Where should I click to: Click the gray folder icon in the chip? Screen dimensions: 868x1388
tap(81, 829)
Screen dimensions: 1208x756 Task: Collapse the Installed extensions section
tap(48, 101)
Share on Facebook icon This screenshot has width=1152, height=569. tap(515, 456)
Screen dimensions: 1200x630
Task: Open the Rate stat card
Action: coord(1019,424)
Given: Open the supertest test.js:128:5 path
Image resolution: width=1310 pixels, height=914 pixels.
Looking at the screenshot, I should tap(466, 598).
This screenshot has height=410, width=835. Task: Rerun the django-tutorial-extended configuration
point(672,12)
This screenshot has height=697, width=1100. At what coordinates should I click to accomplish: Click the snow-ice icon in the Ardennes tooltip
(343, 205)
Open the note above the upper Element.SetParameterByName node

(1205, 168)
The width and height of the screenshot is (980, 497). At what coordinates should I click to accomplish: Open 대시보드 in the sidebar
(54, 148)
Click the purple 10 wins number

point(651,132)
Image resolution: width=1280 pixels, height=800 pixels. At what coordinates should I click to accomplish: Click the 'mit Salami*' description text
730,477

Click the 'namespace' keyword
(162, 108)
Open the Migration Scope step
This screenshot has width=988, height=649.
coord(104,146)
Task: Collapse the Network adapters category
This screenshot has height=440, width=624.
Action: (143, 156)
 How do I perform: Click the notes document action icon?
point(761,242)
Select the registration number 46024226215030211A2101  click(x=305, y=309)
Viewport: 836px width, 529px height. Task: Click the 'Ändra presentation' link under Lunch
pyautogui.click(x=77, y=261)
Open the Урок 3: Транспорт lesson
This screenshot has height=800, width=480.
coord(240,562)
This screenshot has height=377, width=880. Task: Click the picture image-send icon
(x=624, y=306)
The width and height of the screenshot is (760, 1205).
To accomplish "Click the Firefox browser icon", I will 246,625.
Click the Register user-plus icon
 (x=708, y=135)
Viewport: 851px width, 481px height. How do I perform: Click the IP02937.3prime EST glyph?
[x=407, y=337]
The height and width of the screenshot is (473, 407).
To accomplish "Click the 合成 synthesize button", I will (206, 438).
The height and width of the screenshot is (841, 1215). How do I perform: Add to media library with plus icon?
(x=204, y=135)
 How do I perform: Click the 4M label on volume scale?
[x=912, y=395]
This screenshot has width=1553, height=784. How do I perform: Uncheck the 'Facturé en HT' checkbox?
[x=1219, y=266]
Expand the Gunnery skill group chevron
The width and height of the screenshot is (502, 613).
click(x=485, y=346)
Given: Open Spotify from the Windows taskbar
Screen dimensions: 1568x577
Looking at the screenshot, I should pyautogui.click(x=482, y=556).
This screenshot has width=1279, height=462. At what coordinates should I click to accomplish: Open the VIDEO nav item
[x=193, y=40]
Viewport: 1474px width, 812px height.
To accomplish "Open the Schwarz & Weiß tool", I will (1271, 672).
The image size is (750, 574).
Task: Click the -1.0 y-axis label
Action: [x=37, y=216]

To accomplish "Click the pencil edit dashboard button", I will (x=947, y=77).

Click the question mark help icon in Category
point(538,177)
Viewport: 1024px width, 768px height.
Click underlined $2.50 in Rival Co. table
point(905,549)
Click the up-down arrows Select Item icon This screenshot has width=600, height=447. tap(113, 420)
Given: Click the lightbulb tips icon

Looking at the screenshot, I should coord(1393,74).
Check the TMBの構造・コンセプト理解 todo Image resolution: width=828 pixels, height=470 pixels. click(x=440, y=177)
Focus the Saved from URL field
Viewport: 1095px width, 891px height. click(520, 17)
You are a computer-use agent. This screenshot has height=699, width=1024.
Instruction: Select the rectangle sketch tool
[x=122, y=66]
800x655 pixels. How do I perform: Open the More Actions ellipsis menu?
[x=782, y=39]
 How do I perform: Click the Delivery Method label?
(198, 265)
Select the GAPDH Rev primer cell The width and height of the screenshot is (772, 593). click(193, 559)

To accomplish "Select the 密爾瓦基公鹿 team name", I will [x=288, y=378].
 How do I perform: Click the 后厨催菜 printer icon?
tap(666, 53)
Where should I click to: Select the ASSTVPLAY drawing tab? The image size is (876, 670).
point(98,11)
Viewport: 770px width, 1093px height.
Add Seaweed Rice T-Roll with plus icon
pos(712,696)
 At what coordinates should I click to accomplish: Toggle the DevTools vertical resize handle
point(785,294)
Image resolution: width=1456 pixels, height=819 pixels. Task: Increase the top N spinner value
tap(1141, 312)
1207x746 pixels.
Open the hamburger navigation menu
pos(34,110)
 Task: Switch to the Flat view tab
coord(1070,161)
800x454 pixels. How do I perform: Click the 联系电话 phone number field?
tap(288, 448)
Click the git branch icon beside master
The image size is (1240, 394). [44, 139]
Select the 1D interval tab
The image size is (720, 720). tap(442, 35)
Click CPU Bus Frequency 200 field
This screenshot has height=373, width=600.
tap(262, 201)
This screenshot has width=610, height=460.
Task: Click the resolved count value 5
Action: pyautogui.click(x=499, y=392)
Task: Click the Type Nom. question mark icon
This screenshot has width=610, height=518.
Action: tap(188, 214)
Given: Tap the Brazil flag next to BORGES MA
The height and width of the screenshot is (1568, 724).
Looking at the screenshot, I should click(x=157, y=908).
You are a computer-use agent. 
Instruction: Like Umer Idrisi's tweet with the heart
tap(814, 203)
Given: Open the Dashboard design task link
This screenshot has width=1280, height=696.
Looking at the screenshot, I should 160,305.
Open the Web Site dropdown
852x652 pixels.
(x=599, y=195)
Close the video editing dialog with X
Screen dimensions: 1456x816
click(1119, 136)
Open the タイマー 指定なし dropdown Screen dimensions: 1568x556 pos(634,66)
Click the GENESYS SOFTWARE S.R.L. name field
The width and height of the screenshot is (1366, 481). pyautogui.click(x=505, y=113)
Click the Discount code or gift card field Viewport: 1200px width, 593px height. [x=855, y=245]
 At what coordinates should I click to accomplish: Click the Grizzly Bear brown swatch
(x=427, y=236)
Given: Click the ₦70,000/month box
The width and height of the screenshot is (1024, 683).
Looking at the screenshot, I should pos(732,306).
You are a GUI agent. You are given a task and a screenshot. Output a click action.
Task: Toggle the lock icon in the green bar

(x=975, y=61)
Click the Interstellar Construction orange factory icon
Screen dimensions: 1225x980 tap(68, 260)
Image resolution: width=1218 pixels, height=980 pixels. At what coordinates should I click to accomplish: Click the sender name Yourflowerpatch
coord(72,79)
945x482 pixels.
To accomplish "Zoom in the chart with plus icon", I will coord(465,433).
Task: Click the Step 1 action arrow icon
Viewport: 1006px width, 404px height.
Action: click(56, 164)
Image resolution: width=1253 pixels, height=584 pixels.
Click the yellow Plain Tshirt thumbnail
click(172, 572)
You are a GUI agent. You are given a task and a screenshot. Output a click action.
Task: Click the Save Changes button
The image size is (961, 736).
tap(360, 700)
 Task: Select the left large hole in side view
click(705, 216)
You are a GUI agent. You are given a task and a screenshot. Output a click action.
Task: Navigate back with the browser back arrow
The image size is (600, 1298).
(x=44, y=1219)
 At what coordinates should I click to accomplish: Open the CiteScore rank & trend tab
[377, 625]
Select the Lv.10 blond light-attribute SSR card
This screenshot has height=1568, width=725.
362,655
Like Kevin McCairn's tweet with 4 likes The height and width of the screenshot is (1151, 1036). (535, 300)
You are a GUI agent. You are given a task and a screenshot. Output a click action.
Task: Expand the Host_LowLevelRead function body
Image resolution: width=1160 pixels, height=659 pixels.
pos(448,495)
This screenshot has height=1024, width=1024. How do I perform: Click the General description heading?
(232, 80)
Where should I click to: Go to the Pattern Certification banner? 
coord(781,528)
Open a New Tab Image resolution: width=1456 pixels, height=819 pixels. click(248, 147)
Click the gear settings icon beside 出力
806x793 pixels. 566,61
^^^^^^^^^^^^^^^^
**Task to complete**
In the entries above, the lines between the one holding "Focus the Saved from URL field" and the one holding "Click CPU Bus Frequency 200 field", inclusive, are to be printed exactly as written, and those alone.

**Finished exercise**
Focus the Saved from URL field
Viewport: 1095px width, 891px height. click(520, 17)
You are a computer-use agent. This screenshot has height=699, width=1024.
Instruction: Select the rectangle sketch tool
[x=122, y=66]
800x655 pixels. How do I perform: Open the More Actions ellipsis menu?
[x=782, y=39]
 How do I perform: Click the Delivery Method label?
(198, 265)
Select the GAPDH Rev primer cell The width and height of the screenshot is (772, 593). click(193, 559)

To accomplish "Select the 密爾瓦基公鹿 team name", I will [x=288, y=378].
 How do I perform: Click the 后厨催菜 printer icon?
tap(666, 53)
Where should I click to: Select the ASSTVPLAY drawing tab? The image size is (876, 670).
point(98,11)
Viewport: 770px width, 1093px height.
Add Seaweed Rice T-Roll with plus icon
pos(712,696)
 At what coordinates should I click to accomplish: Toggle the DevTools vertical resize handle
point(785,294)
Image resolution: width=1456 pixels, height=819 pixels. Task: Increase the top N spinner value
tap(1141, 312)
1207x746 pixels.
Open the hamburger navigation menu
pos(34,110)
 Task: Switch to the Flat view tab
coord(1070,161)
800x454 pixels. How do I perform: Click the 联系电话 phone number field?
tap(288, 448)
Click the git branch icon beside master
The image size is (1240, 394). [44, 139]
Select the 1D interval tab
The image size is (720, 720). tap(442, 35)
Click CPU Bus Frequency 200 field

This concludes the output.